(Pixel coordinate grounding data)
::::
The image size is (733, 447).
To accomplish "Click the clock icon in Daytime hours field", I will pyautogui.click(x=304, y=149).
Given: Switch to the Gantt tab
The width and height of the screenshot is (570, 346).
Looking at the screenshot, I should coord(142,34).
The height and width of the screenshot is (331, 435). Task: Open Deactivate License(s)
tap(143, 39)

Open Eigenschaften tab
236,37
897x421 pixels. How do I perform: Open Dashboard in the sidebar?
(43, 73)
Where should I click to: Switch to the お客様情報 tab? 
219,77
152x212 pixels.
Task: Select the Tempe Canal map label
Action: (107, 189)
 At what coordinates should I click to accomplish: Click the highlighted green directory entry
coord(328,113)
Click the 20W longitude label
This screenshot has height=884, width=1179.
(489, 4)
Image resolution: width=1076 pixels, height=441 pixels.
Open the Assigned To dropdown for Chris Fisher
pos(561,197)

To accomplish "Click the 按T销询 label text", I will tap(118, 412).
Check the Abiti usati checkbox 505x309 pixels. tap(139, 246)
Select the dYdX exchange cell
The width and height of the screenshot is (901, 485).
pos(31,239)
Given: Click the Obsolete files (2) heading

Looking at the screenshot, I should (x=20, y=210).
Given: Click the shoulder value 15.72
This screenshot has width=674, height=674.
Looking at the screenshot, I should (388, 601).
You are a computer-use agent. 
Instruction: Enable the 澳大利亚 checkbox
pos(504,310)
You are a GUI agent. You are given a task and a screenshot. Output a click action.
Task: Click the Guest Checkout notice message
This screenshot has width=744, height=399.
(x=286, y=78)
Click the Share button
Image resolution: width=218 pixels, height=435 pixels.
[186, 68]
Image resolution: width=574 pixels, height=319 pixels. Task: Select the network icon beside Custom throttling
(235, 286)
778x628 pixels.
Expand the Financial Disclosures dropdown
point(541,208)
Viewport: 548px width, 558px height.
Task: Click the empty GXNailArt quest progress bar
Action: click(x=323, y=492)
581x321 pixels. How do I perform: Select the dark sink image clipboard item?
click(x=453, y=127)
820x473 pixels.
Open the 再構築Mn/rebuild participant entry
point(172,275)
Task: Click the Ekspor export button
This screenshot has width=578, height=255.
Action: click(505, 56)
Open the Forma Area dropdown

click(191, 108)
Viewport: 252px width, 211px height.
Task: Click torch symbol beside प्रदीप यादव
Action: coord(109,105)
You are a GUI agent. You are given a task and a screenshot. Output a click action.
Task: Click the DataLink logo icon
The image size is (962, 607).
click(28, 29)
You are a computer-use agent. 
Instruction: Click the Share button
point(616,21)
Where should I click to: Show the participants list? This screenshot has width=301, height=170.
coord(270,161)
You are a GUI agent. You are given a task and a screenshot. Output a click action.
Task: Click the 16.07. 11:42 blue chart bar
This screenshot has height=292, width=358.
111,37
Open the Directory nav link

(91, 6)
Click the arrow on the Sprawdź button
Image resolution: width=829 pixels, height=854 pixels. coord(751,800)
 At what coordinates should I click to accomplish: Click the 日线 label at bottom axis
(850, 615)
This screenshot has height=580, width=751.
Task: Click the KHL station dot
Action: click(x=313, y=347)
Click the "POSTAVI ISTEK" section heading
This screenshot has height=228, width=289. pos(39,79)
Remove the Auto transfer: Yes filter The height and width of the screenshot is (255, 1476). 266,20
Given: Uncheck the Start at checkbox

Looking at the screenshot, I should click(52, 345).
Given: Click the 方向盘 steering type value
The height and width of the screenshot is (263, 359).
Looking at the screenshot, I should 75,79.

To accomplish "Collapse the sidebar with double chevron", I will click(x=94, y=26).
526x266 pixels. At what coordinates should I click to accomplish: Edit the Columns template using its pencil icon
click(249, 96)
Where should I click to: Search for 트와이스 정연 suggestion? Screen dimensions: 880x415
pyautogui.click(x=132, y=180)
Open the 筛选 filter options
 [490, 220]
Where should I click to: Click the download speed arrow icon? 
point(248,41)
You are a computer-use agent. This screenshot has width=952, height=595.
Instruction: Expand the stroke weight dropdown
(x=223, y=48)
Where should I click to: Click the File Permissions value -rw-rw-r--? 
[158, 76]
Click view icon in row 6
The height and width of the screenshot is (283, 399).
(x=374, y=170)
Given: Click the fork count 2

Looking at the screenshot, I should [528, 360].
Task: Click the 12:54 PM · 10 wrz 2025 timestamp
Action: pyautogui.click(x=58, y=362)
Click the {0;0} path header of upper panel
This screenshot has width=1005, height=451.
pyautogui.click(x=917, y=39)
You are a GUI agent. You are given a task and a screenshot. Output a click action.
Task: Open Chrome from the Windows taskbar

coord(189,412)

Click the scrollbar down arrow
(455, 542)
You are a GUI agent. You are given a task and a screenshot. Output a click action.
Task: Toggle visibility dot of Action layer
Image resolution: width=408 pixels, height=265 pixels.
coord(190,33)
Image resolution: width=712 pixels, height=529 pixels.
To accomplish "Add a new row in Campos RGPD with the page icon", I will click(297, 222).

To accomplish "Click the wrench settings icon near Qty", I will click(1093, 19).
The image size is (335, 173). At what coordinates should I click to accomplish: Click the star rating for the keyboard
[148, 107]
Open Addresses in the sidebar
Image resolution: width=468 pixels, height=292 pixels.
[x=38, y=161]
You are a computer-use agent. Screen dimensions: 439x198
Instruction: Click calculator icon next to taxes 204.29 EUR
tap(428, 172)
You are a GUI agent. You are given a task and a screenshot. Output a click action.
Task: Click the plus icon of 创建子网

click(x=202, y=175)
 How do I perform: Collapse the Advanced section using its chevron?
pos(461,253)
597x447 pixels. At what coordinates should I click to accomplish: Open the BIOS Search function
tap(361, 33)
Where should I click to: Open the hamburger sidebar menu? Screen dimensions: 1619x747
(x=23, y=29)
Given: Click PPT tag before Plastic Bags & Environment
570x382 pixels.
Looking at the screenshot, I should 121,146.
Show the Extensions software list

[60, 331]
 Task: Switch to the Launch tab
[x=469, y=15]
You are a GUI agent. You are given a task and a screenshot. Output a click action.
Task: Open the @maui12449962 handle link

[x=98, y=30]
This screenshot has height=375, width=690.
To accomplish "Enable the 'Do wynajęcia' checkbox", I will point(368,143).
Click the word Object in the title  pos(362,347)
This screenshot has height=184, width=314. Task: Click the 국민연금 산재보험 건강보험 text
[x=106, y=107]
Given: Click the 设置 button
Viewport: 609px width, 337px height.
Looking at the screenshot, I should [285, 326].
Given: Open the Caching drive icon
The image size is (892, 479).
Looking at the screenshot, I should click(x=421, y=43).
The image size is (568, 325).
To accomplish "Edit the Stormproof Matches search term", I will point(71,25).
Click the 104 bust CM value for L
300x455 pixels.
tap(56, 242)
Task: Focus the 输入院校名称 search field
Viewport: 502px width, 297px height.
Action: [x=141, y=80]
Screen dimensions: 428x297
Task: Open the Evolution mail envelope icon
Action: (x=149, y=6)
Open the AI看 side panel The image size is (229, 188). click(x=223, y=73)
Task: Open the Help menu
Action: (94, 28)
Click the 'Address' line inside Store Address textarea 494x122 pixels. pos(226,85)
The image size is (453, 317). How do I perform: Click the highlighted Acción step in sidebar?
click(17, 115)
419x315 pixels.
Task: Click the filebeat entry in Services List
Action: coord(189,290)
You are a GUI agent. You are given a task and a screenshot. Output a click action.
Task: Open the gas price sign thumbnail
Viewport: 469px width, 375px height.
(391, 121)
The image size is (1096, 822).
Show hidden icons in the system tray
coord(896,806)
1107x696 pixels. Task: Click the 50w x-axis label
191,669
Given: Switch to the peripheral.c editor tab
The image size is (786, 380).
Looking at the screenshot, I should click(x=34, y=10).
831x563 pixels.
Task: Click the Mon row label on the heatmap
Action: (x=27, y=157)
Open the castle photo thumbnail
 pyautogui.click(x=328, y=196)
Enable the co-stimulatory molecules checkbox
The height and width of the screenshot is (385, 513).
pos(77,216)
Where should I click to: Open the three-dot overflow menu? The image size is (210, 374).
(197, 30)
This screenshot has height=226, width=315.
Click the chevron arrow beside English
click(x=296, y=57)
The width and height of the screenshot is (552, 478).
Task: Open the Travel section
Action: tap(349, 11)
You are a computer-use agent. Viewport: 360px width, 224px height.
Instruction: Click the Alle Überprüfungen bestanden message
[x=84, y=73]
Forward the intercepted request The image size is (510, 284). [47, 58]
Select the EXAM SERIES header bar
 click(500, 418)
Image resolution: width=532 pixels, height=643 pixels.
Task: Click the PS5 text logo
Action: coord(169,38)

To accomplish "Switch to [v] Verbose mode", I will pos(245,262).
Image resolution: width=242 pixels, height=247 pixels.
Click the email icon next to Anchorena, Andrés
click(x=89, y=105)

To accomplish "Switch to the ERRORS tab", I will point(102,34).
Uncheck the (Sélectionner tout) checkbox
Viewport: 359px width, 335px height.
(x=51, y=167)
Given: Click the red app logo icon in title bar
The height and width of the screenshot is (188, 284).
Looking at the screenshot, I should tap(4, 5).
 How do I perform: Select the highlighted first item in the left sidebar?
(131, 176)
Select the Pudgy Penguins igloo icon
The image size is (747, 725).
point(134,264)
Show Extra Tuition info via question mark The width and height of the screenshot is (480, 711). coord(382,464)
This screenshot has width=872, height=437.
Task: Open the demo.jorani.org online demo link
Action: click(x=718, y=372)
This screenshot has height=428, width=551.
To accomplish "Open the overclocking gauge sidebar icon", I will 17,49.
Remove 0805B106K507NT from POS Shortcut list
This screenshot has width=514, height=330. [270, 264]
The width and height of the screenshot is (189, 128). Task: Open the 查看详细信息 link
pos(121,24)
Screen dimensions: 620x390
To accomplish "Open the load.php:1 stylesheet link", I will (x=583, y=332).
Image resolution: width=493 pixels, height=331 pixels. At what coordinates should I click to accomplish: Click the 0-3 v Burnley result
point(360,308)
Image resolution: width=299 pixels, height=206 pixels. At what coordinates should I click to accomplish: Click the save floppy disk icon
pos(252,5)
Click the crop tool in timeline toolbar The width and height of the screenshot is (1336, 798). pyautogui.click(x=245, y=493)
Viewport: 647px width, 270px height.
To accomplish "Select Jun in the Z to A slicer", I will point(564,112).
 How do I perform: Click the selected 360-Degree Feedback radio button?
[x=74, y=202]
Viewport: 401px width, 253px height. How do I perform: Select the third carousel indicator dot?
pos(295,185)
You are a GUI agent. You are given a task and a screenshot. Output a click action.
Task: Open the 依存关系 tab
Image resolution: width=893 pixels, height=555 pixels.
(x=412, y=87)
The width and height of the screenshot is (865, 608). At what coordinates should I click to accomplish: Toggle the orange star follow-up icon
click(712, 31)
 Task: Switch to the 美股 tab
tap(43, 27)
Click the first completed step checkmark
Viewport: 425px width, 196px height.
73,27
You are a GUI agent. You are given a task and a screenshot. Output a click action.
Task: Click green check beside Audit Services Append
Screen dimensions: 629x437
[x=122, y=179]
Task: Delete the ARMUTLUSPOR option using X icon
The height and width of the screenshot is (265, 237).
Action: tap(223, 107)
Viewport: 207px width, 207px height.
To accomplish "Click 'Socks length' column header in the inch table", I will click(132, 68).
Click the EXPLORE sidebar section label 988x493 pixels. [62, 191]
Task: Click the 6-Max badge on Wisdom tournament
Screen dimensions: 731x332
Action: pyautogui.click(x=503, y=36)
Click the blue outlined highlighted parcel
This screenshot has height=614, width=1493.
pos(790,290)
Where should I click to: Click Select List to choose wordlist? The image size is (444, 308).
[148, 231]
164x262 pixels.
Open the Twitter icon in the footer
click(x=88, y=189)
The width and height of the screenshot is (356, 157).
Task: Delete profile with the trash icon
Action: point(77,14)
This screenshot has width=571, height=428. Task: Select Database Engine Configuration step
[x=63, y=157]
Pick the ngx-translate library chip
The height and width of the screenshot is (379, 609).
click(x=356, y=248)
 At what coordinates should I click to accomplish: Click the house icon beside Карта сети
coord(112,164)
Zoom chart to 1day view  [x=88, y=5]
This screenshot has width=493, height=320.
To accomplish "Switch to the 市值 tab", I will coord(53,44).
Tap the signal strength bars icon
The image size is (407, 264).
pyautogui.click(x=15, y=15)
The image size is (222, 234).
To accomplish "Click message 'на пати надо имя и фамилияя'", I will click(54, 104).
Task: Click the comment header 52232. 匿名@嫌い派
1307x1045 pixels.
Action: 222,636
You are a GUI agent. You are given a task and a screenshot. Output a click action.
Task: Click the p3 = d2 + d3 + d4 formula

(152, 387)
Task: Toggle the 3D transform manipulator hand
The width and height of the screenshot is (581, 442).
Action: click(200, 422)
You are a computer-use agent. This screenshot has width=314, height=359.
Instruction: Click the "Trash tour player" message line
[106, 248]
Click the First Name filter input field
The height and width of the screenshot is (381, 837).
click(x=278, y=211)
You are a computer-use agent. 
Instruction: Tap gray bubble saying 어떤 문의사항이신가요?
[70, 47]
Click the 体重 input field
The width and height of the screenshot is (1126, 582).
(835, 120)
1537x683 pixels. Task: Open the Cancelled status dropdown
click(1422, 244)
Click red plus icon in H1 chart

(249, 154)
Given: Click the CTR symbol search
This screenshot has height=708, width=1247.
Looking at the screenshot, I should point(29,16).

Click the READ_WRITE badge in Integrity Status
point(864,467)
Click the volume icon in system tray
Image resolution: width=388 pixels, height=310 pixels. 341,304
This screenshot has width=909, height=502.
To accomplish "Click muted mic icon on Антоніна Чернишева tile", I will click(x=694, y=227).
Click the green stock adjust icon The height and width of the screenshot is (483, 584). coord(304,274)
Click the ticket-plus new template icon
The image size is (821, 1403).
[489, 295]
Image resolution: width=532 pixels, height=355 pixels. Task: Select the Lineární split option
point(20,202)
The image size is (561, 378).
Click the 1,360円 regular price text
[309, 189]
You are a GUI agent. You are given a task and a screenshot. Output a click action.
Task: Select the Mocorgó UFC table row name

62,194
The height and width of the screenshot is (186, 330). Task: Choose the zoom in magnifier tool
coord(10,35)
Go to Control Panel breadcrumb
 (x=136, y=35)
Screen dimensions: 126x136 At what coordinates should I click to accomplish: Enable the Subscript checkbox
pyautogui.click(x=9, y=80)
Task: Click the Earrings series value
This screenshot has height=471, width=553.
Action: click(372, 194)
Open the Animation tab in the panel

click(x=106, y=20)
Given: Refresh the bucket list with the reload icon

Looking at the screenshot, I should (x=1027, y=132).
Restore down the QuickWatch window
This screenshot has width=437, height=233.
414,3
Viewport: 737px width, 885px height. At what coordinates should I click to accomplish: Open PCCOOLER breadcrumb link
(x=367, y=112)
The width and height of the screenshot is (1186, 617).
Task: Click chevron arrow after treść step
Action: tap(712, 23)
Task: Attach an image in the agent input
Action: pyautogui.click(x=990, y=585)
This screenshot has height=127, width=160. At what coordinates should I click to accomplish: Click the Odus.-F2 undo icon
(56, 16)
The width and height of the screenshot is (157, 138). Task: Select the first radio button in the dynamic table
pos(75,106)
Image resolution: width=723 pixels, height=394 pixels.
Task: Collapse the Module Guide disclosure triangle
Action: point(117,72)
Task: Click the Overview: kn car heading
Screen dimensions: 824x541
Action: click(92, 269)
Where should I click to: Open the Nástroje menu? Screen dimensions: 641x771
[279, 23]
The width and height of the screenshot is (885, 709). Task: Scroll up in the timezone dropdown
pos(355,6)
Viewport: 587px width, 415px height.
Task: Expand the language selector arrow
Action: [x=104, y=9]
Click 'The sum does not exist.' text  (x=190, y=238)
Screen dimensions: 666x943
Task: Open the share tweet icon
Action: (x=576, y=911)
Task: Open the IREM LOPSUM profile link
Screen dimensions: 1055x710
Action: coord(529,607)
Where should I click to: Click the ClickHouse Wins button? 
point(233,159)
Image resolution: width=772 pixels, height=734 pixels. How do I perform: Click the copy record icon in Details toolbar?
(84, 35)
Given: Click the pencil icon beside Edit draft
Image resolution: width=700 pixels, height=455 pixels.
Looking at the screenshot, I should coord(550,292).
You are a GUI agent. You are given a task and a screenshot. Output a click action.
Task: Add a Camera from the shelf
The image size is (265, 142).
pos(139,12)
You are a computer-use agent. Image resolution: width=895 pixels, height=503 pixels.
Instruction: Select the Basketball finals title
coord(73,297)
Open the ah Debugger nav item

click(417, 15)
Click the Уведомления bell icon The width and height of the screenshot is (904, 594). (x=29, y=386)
::::
YOUR OBJECTIVE: Return each full line of the entries that contains the word "field".

RESPONSE TO THE EXERCISE:
To accomplish "Click the clock icon in Daytime hours field", I will pyautogui.click(x=304, y=149).
Task: Focus the 输入院校名称 search field
Click the First Name filter input field
Click the 体重 input field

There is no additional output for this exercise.